WHAT TO PRODUCE:
Can you write out each of the following lines word for word, keeping every character unchanged?

DATA RECORDS:
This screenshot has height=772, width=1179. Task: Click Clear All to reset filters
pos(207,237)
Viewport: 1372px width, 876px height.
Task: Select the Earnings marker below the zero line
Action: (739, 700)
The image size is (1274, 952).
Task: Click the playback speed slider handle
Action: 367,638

EXERCISE OUTPUT:
This screenshot has height=772, width=1179. Task: Click Clear All to reset filters
pos(207,237)
Viewport: 1372px width, 876px height.
Task: Select the Earnings marker below the zero line
Action: (739, 700)
The image size is (1274, 952).
Task: Click the playback speed slider handle
Action: 367,638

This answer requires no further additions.